Reliance on an external MLLM (GPT-4o) as the designer increases inference cost and API dependency.
Performance on the Text Change task is relatively weak due to the absence of corresponding training data; text editing data should be supplemented in future work.
Internalizing the designer into the model has not been explored; an end-to-end approach may be preferable.
The two-stage editing training may introduce catastrophic forgetting; curriculum learning strategies warrant further investigation.
The 14M-scale DIM-T2I dataset still imposes considerable computational demands.
Although L1 and CLIP-I metrics on the MagicBrush test set are competitive, the DINO metric underperforms certain methods, indicating room for improvement in fine-grained semantic preservation.
Only single-round editing is currently supported; multi-round iterative editing (e.g., modifying background followed by foreground) remains to be explored.

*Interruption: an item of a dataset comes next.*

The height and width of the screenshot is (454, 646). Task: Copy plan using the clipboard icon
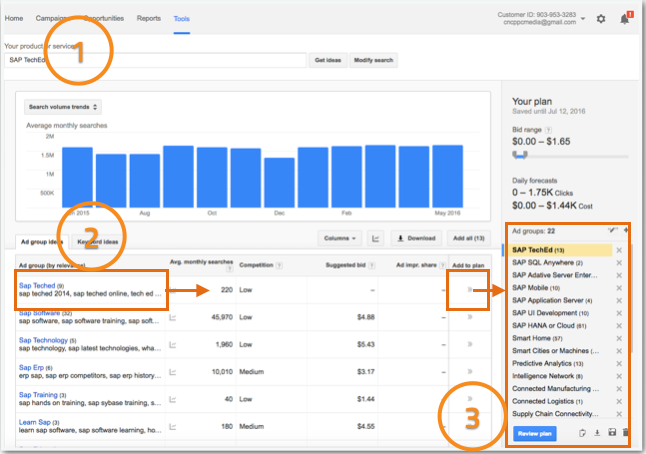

MetaQuery: Also a connector-based unified model, but employs a large 1.6B transformer connector; DIM achieves comparable performance with a two-layer MLP, suggesting the key bottleneck lies in data rather than connector architecture.
BAGEL: A 14B integrated unified model whose editing performance is inferior to DIM's 4.6B, confirming that "bigger is not always better."
Step1X-Edit / UniWorld-V1: State-of-the-art large-scale editing models (7B+12B backends), both surpassed by DIM with fewer parameters.
Janus-4o: Trained on the same ShareGPT-4o-Image data but achieves an Overall score of only 3.19 (vs. DIM's 3.67), demonstrating that the gains from CoT blueprints do not derive from the data source itself.
InstructPix2Pix: An early editing model; DIM's two-stage training strategy is inspired by its channel-concatenation design.
UltraEdit: A large-scale AI editing dataset; DIM selects a high-consistency subset for Stage I training.
Insight: As gains from architectural innovations plateau, high-quality data design—particularly CoT reasoning chains—may represent a more efficient breakthrough path. The "plan first, then execute" paradigm in human editing workflows can be directly translated into data design principles.

Rating¶

Novelty: ⭐⭐⭐⭐⭐ — The "designer-painter" role separation insight is highly original and validated through data design rather than architectural changes.
Experimental Thoroughness: ⭐⭐⭐⭐ — Multi-benchmark evaluation and multi-designer generalization tests are conducted, though ablation studies could be more thorough.
Writing Quality: ⭐⭐⭐⭐⭐ — Logically clear, intuitively analogized, and well-illustrated.
Value: ⭐⭐⭐⭐⭐ — Offers a fundamentally new perspective on image editing in unified models; dataset is open-sourced.